Senja Untuk Raga
Pergantian sore menjadi
malam selalu menjadi momen yang kutunggu. Ketika langit biru perlahan berganti
jingga. Pancaran sinar mentari yang meredup terasa hangat menyentuh permukaan
kulit. Burung-burung terbang ke arah barat seakan senja adalah rumahnya. Entah mengapa
aku menyukai momen itu, apa lagi ketika senja datang saat itu, kamu pun datang.

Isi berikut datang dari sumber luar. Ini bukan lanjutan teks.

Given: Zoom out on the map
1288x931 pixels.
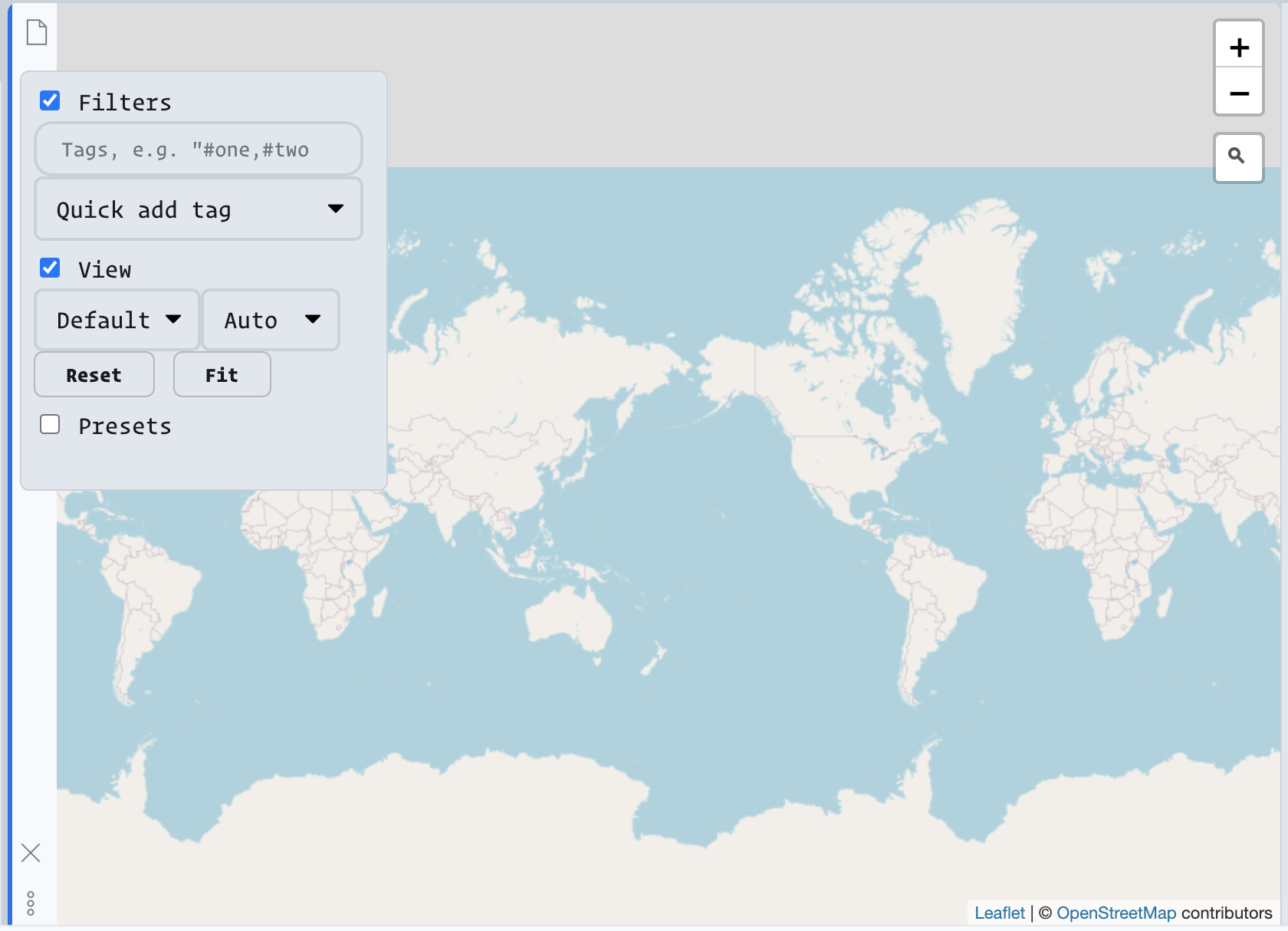Looking at the screenshot, I should click(1238, 93).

Hari itu untuk pertama kalinya, aku bertemu denganmu. Tiba-tiba kamu
menghampiriku yang sedang duduk sendirian di pasir putih, sambil menikmati
langit jingga, debur ombak, serta semilir angin yang bertiup lembut, membuat
rambut panjangku yang terurai sedikit berantakan.
“Boleh aku duduk di
sini?” tanyamu saat itu sambil tersenyum simpul.
Aku menoleh ke arah
suara yang terdengar hangat ditelingaku. Ketika kutahu suara itu, ternyata berasal
dari suaramu. Pria bertubuh lebih tinggi sekitar 15 cm dariku. Tingginya
kira-kira 175 cm. Alis mata tebal dengan tulang hidung yang tampak jelas,
menunjukkan hidung mancung. Matanya menatap ke arahku seakan berbinar-binar.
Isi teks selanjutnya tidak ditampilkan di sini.